- [Short task] Set down each of the items below word for word, with no changes.

- [Entries shown]
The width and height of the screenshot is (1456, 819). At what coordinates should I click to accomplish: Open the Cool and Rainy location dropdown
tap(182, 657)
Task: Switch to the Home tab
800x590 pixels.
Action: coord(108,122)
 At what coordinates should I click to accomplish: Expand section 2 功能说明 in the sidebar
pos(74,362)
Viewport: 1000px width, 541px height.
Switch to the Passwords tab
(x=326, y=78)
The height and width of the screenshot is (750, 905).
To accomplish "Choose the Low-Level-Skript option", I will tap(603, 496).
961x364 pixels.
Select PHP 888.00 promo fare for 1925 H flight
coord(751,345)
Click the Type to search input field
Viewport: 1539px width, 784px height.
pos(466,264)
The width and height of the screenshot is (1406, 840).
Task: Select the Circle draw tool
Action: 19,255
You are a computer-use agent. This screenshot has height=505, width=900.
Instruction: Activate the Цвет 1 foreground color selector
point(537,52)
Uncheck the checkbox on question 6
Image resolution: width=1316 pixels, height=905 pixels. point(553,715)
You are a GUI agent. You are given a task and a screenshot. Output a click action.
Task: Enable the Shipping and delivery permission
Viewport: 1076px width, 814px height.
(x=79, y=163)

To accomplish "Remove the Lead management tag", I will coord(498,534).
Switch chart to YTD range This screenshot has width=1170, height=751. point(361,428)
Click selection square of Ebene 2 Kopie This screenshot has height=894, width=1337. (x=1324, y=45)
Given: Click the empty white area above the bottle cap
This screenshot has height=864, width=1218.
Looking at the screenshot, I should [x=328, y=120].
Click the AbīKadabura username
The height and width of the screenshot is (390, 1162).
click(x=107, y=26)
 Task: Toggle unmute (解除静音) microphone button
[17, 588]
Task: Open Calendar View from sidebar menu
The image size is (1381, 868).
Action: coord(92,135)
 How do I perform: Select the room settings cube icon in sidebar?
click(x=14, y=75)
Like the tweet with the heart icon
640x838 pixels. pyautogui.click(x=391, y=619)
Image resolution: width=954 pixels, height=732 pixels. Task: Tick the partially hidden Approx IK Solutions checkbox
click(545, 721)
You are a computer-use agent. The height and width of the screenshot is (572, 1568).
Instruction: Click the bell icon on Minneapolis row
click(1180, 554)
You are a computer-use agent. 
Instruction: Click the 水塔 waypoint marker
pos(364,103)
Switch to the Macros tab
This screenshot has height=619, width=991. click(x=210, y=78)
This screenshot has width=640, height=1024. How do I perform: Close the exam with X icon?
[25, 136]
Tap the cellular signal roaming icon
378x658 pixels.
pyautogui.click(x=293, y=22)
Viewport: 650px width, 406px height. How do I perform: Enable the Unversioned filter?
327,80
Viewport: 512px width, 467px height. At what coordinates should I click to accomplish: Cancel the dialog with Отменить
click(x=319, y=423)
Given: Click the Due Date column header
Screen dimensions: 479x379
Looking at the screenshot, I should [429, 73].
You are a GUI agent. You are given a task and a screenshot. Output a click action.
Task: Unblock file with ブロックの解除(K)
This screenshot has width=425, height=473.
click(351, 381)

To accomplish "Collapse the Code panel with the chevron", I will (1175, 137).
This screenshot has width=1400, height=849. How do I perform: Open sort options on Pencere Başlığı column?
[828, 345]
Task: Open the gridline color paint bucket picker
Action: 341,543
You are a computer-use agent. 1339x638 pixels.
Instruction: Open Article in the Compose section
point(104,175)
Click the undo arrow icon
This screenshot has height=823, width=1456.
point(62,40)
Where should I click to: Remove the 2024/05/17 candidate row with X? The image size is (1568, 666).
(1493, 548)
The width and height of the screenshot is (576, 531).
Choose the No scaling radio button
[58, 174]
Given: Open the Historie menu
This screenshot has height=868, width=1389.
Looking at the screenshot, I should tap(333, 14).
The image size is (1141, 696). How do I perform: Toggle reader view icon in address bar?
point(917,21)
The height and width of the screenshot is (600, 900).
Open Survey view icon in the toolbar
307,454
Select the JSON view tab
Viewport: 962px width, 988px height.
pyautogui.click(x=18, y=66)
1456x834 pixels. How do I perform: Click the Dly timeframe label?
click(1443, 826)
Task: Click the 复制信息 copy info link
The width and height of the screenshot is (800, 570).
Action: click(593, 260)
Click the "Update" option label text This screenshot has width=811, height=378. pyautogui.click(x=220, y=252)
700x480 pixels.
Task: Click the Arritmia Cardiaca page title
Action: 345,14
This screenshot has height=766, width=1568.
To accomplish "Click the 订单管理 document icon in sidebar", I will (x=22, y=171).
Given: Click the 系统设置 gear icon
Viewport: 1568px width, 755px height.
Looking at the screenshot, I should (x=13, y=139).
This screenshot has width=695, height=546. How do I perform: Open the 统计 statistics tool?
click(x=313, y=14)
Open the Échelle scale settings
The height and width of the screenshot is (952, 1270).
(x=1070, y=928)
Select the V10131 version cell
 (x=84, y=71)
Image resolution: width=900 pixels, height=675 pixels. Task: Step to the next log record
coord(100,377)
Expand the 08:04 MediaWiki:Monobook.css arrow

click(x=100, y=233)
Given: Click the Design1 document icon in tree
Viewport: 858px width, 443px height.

- [Written solution]
The width and height of the screenshot is (1456, 819). At what coordinates should I click to accomplish: Open the Cool and Rainy location dropdown
tap(182, 657)
Task: Switch to the Home tab
800x590 pixels.
Action: coord(108,122)
 At what coordinates should I click to accomplish: Expand section 2 功能说明 in the sidebar
pos(74,362)
Viewport: 1000px width, 541px height.
Switch to the Passwords tab
(x=326, y=78)
The height and width of the screenshot is (750, 905).
To accomplish "Choose the Low-Level-Skript option", I will tap(603, 496).
961x364 pixels.
Select PHP 888.00 promo fare for 1925 H flight
coord(751,345)
Click the Type to search input field
Viewport: 1539px width, 784px height.
pos(466,264)
The width and height of the screenshot is (1406, 840).
Task: Select the Circle draw tool
Action: 19,255
You are a computer-use agent. This screenshot has height=505, width=900.
Instruction: Activate the Цвет 1 foreground color selector
point(537,52)
Uncheck the checkbox on question 6
Image resolution: width=1316 pixels, height=905 pixels. point(553,715)
You are a GUI agent. You are given a task and a screenshot. Output a click action.
Task: Enable the Shipping and delivery permission
Viewport: 1076px width, 814px height.
(x=79, y=163)

To accomplish "Remove the Lead management tag", I will coord(498,534).
Switch chart to YTD range This screenshot has width=1170, height=751. point(361,428)
Click selection square of Ebene 2 Kopie This screenshot has height=894, width=1337. (x=1324, y=45)
Given: Click the empty white area above the bottle cap
This screenshot has height=864, width=1218.
Looking at the screenshot, I should [x=328, y=120].
Click the AbīKadabura username
The height and width of the screenshot is (390, 1162).
click(x=107, y=26)
 Task: Toggle unmute (解除静音) microphone button
[17, 588]
Task: Open Calendar View from sidebar menu
The image size is (1381, 868).
Action: coord(92,135)
 How do I perform: Select the room settings cube icon in sidebar?
click(x=14, y=75)
Like the tweet with the heart icon
640x838 pixels. pyautogui.click(x=391, y=619)
Image resolution: width=954 pixels, height=732 pixels. Task: Tick the partially hidden Approx IK Solutions checkbox
click(545, 721)
You are a computer-use agent. The height and width of the screenshot is (572, 1568).
Instruction: Click the bell icon on Minneapolis row
click(1180, 554)
You are a computer-use agent. 
Instruction: Click the 水塔 waypoint marker
pos(364,103)
Switch to the Macros tab
This screenshot has height=619, width=991. click(x=210, y=78)
This screenshot has width=640, height=1024. How do I perform: Close the exam with X icon?
[25, 136]
Tap the cellular signal roaming icon
378x658 pixels.
pyautogui.click(x=293, y=22)
Viewport: 650px width, 406px height. How do I perform: Enable the Unversioned filter?
327,80
Viewport: 512px width, 467px height. At what coordinates should I click to accomplish: Cancel the dialog with Отменить
click(x=319, y=423)
Given: Click the Due Date column header
Screen dimensions: 479x379
Looking at the screenshot, I should [429, 73].
You are a GUI agent. You are given a task and a screenshot. Output a click action.
Task: Unblock file with ブロックの解除(K)
This screenshot has width=425, height=473.
click(351, 381)

To accomplish "Collapse the Code panel with the chevron", I will (1175, 137).
This screenshot has width=1400, height=849. How do I perform: Open sort options on Pencere Başlığı column?
[828, 345]
Task: Open the gridline color paint bucket picker
Action: 341,543
You are a computer-use agent. 1339x638 pixels.
Instruction: Open Article in the Compose section
point(104,175)
Click the undo arrow icon
This screenshot has height=823, width=1456.
point(62,40)
Where should I click to: Remove the 2024/05/17 candidate row with X? The image size is (1568, 666).
(1493, 548)
The width and height of the screenshot is (576, 531).
Choose the No scaling radio button
[58, 174]
Given: Open the Historie menu
This screenshot has height=868, width=1389.
Looking at the screenshot, I should tap(333, 14).
The image size is (1141, 696). How do I perform: Toggle reader view icon in address bar?
point(917,21)
The height and width of the screenshot is (600, 900).
Open Survey view icon in the toolbar
307,454
Select the JSON view tab
Viewport: 962px width, 988px height.
pyautogui.click(x=18, y=66)
1456x834 pixels. How do I perform: Click the Dly timeframe label?
click(1443, 826)
Task: Click the 复制信息 copy info link
The width and height of the screenshot is (800, 570).
Action: click(593, 260)
Click the "Update" option label text This screenshot has width=811, height=378. pyautogui.click(x=220, y=252)
700x480 pixels.
Task: Click the Arritmia Cardiaca page title
Action: 345,14
This screenshot has height=766, width=1568.
To accomplish "Click the 订单管理 document icon in sidebar", I will (x=22, y=171).
Given: Click the 系统设置 gear icon
Viewport: 1568px width, 755px height.
Looking at the screenshot, I should (x=13, y=139).
This screenshot has width=695, height=546. How do I perform: Open the 统计 statistics tool?
click(x=313, y=14)
Open the Échelle scale settings
The height and width of the screenshot is (952, 1270).
(x=1070, y=928)
Select the V10131 version cell
 (x=84, y=71)
Image resolution: width=900 pixels, height=675 pixels. Task: Step to the next log record
coord(100,377)
Expand the 08:04 MediaWiki:Monobook.css arrow

click(x=100, y=233)
Given: Click the Design1 document icon in tree
Viewport: 858px width, 443px height.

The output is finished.